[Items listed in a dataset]

=== Section Start ===

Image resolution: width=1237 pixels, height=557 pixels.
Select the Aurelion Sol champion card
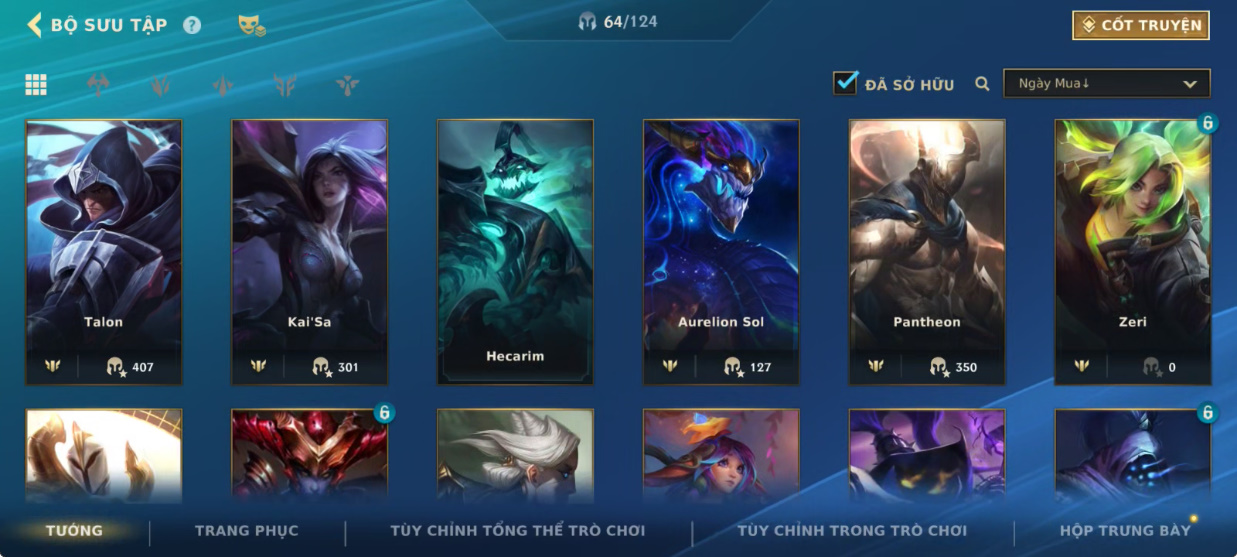point(721,252)
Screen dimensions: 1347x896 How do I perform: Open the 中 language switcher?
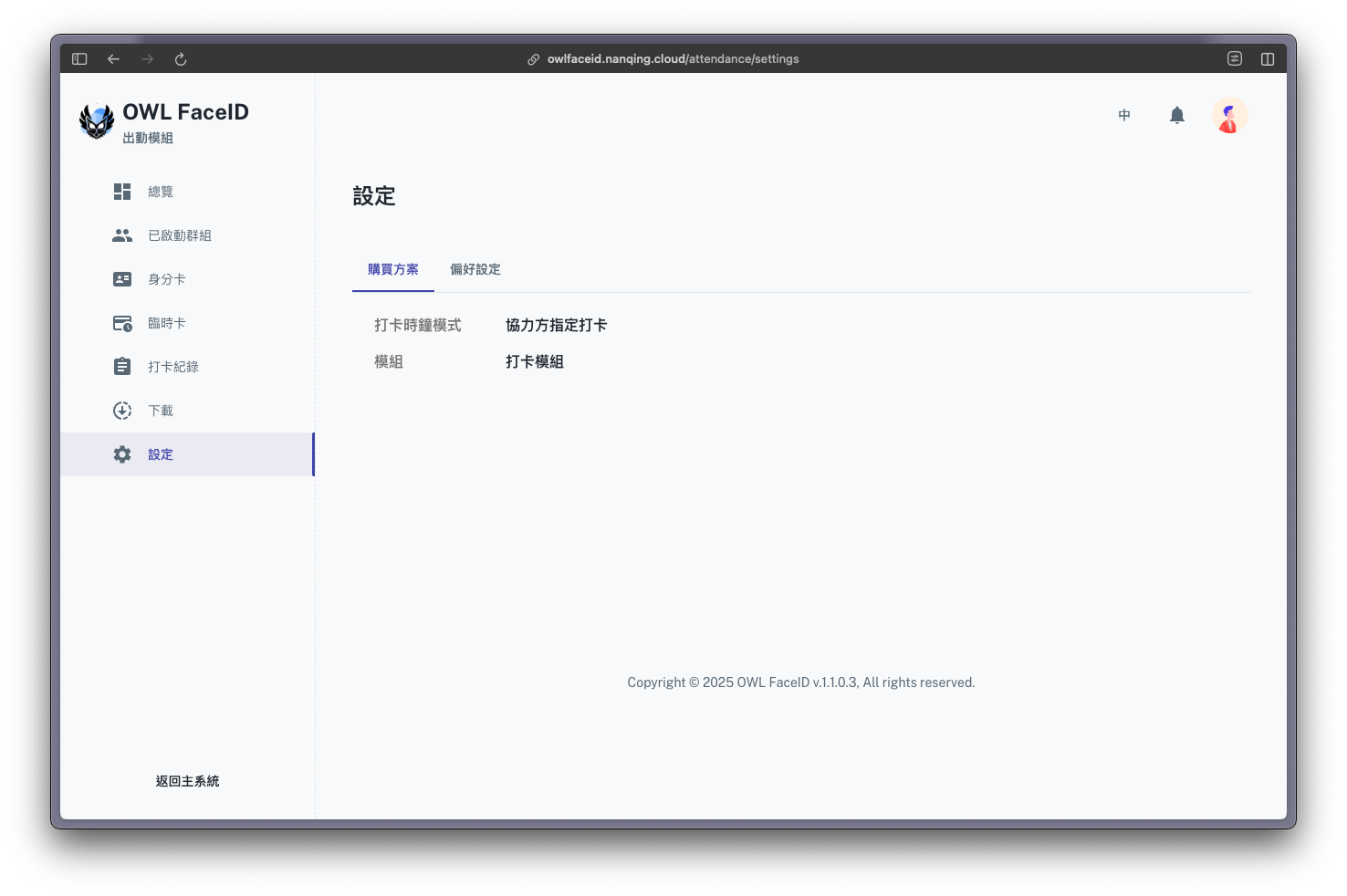tap(1124, 115)
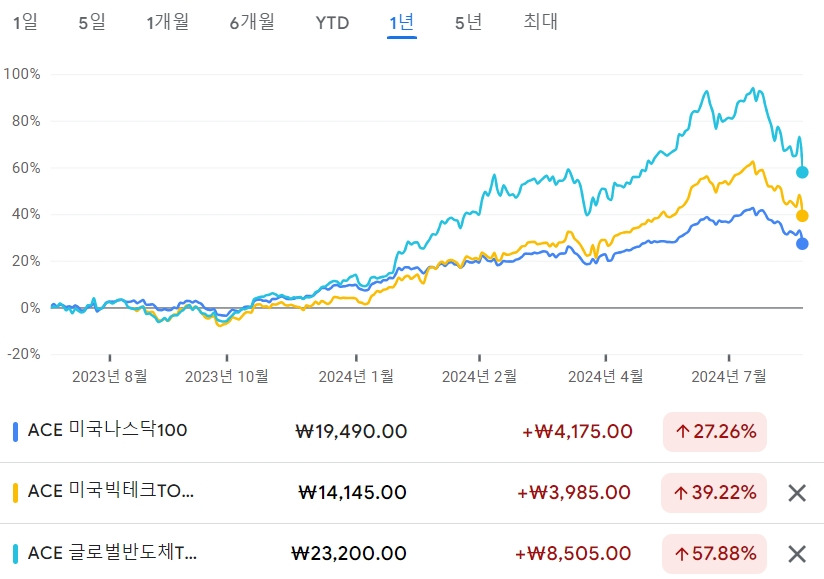Click the ↑57.88% change badge
Screen dimensions: 824x579
[714, 552]
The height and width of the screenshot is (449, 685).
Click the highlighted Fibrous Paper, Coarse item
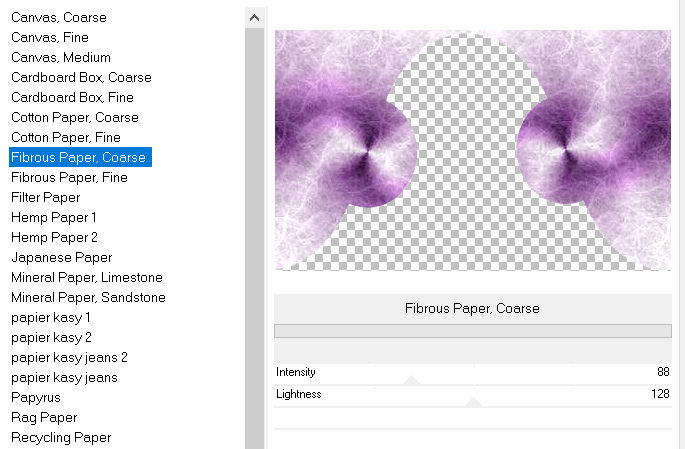point(79,157)
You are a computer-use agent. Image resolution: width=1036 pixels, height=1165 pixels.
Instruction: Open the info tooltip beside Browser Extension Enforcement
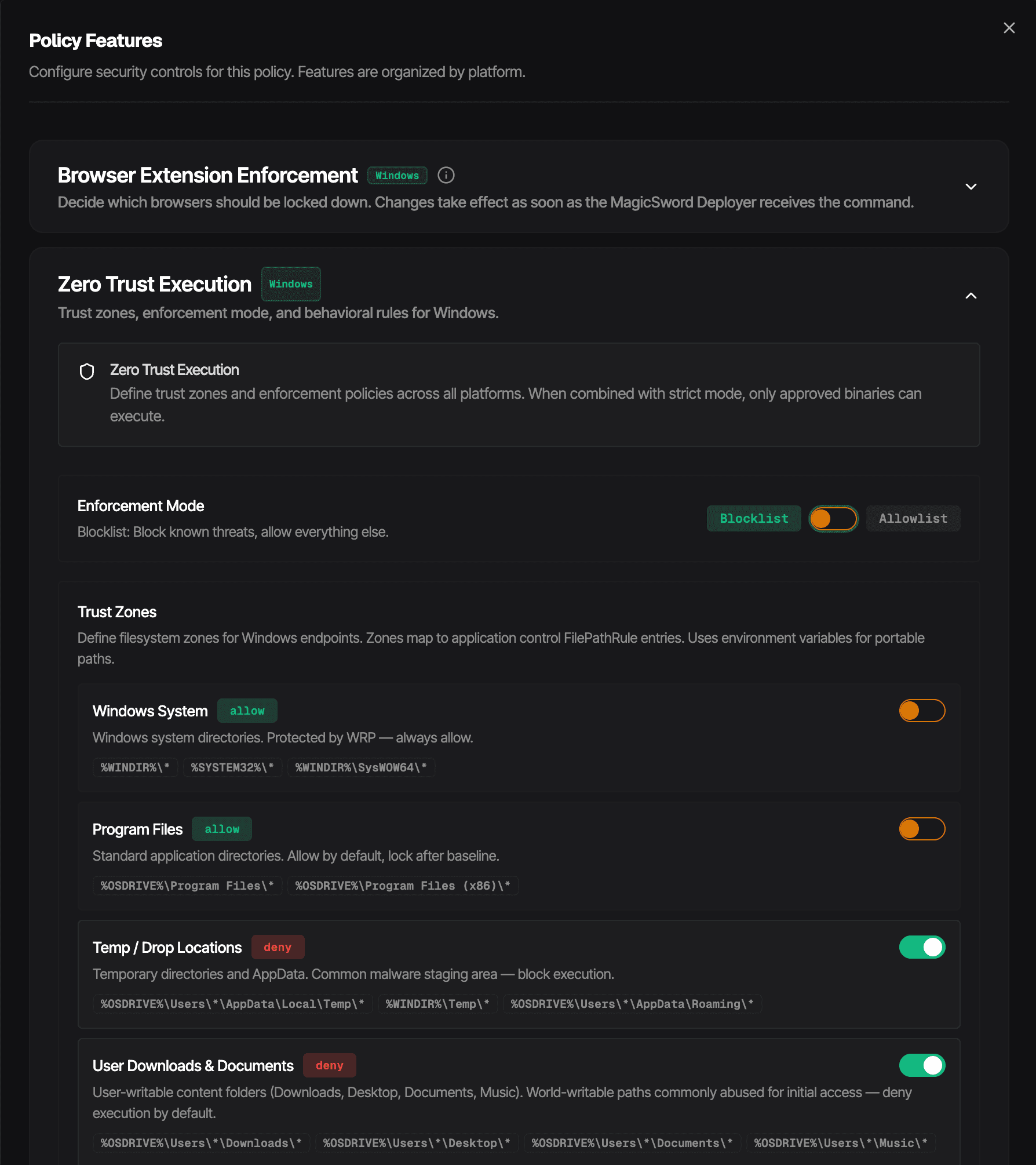[x=446, y=175]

=== Section End ===

Assignment –
The lines to retype begin with the one containing "Click the highlighted" and end with the last line of the records. Reproduce them exactly and omit the pictures.

Answer below –
Click the highlighted Fibrous Paper, Coarse item
point(79,157)
You are a computer-use agent. Image resolution: width=1036 pixels, height=1165 pixels.
Instruction: Open the info tooltip beside Browser Extension Enforcement
[x=446, y=175]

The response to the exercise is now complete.